Paragraph, Essay and Speech on “Financial Relation between Centre and State In India” Paragraph for Class 9, Class 10, Class 12 Class and Graduate Exams.

Financial Relation between Centre and State In India

The Financial relationship between the Centre (Union) and the States are provided in the constitution. The constitution gives a detailed scheme of distribution of financial resources between Union and the States.

The Indian constitution makes a broad distinction between the power to levy a tax and the power to appropriate the proceeds of a tax. Thus, the legislature which levies a tax is not necessarily the authority which retains the proceeds of a tax levied.

The constitution grants the Union Parliament exclusive power to levy taxes on several items. The state legislatures enjoy similar power with regard to several other specified items. In general, the Union Parliament levies taxes on items mentioned in the union list while the state legislatures levy taxes on items mentioned in the state list.

The subjects on whom the union government has the exclusive powers to levy taxes are:

customs duty,

corporation tax,

capital gains,

surcharge on income tax,

railway fares etc.

 

State’s exclusive power to Tax include:

land revenue

stamp duty,

estate duty,

agricultural income,

entry tax,

sales tax,

taxes on vehicles and luxuries etc.

 

The residuary power of taxation belongs to the centre. It means that the subjects which have not been included either in the union or in the state list may be taxed only by the union government.

In the matter of taxation, the constitution recognizes no concurrent jurisdiction. Hence there is no subject who may be taxed both by the union and the state governments.

Besides the exclusive power of taxation of the union and the state governments, there are 3 other categories of taxes.

 Taxes levied by the union government but collected and appropriated by the states. Stamp duties on bills of exchange, excise duties on medicinal and toilet preparations fall in this category.

Secondly, certain duties are levied and collected by the union but the net proceeds of such taxes are distributed among the states. Each state gets that amount of the tax as is collected within its territory. Succession duty, estate duty on property other than agricultural land, taxes on railway fares and freights, taxes on newspaper sales and advertisements etc. fall in this category.

 Thirdly, certain taxes are levied and collected by the union but the proceeds are distributed between the centre and the states. Taxes on non-agricultural incomes (Art. 270) and excise duties on items in the union list accept medicinal and toilet preparations, fall in this category.

In this scheme of resource distribution, the central government in India, indeed in every federation has more money than it needs.
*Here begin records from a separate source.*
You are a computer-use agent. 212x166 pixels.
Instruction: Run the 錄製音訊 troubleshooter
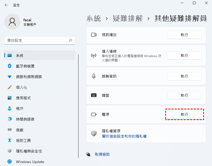coord(184,76)
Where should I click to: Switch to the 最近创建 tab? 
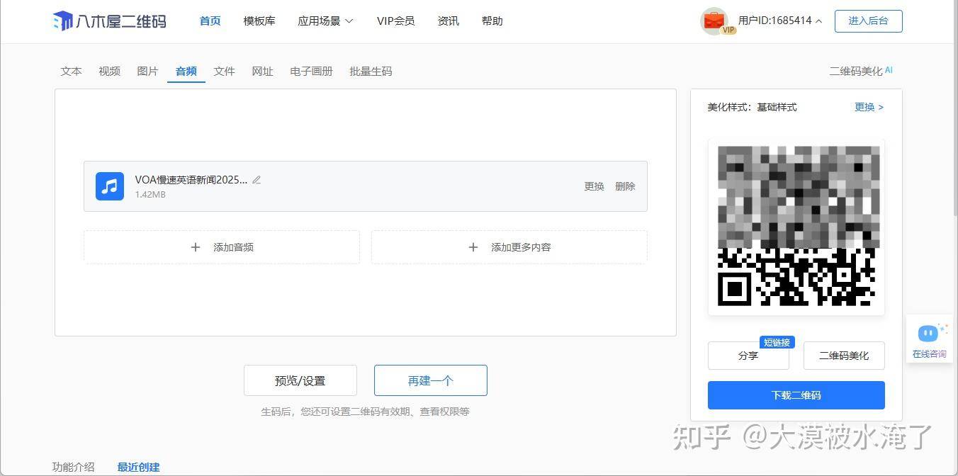(x=138, y=467)
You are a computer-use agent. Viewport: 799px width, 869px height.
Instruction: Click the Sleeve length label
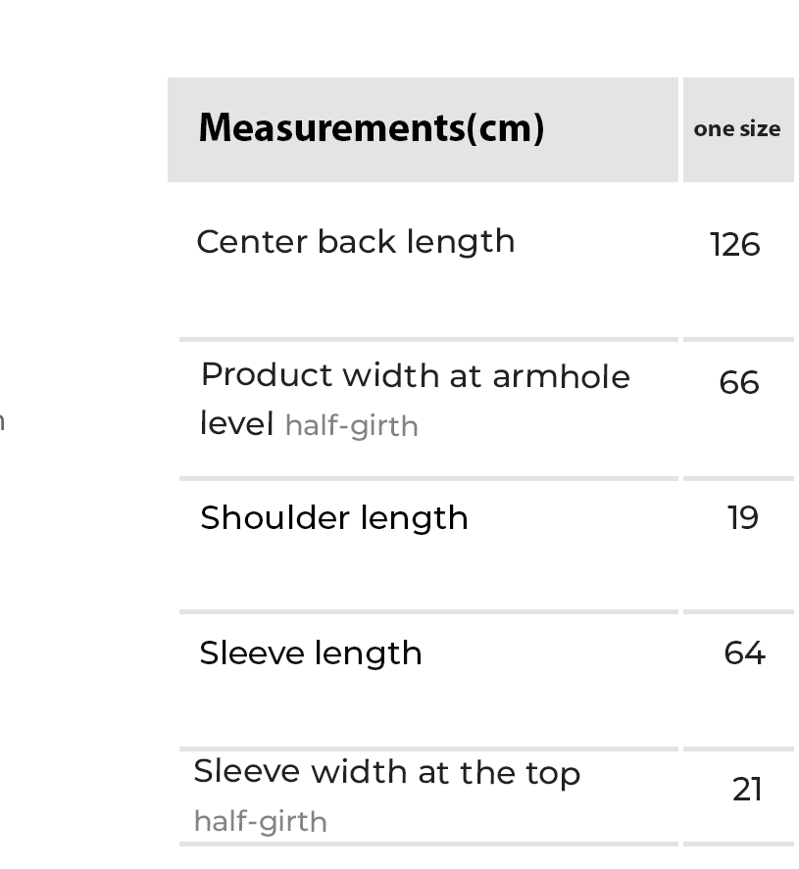click(311, 653)
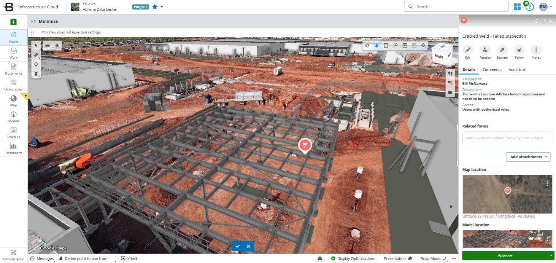Reassign the issue to another user
Image resolution: width=556 pixels, height=263 pixels.
pyautogui.click(x=485, y=50)
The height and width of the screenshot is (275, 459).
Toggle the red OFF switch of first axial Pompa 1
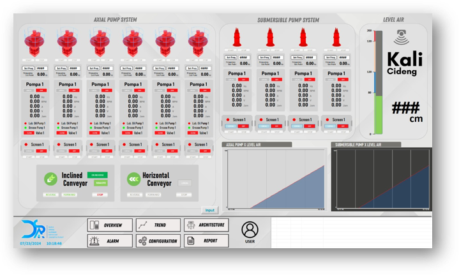click(41, 91)
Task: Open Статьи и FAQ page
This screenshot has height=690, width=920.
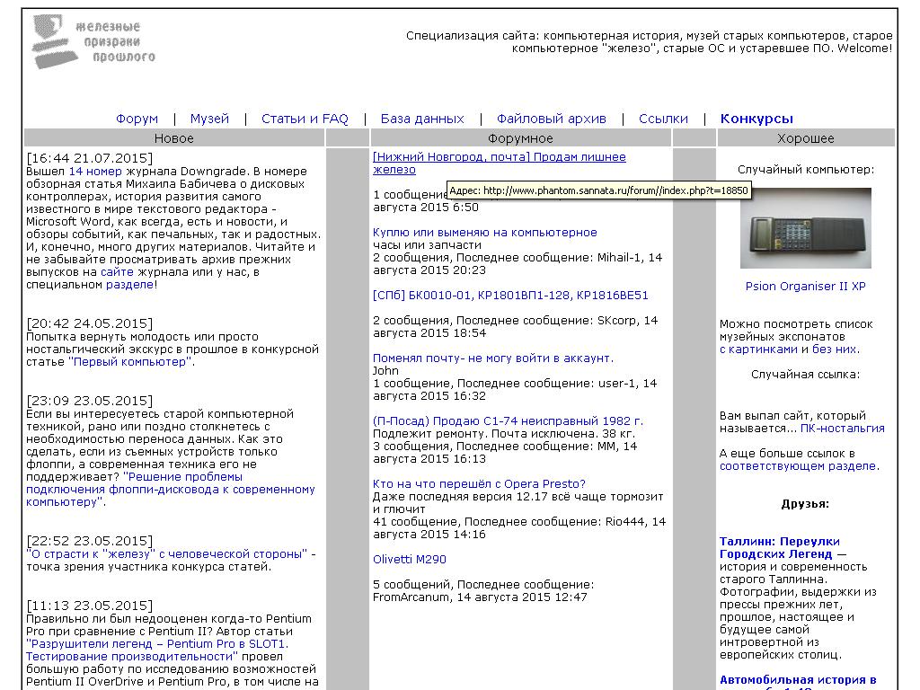Action: tap(305, 119)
This is because, the central government is the government at a distance whereas the state governments are the governments at hand to the people. The most productive sources of revenue in every federation are with the centre while the most expensive heads of expenditure are with the states. For the State Governments are directly responsible for the maintenance of law and order and are charged with the responsibility of carrying on welfare activities such as education, health care, etc. consequently the states have less revenue incomes than they need. This makes the states financially dependent on the centre which the ruling party at the centre may use to serve its political ends.

To relieve this dependence, the constitution provides for grants-in-aid to the states. Parliament decides which states are in need of grants-in-aid. Art. 275 of the constitution provides for grants-in-aid to some states for the promotion of welfare of the tribal people. States also receive grants-in-aid in cases of natural calamities like floods or draughts.

The constitution provides for constitution of a Finance Commission to advice the President on distribution of financial resources between the Union and the States. A Finance Commission is appointed every five years. The first Finance Commission submitted its report in 1952. The Finance Commission advises the President, what percentage of the income tax should be retained by the centre, and what principles should be adopted to distribute the divisible pool of the income tax among the states. The commission also advises the President on the question of grants-in-aid to be given to the states.

The scheme of division of financial resources adopted in India is certainly very complicated. It also has the effect of making the states financially dependent on the centre. Such a scheme is certainly corrosive of autonomy of the states. States should be given more financial autonomy than is given now to make their political autonomy real.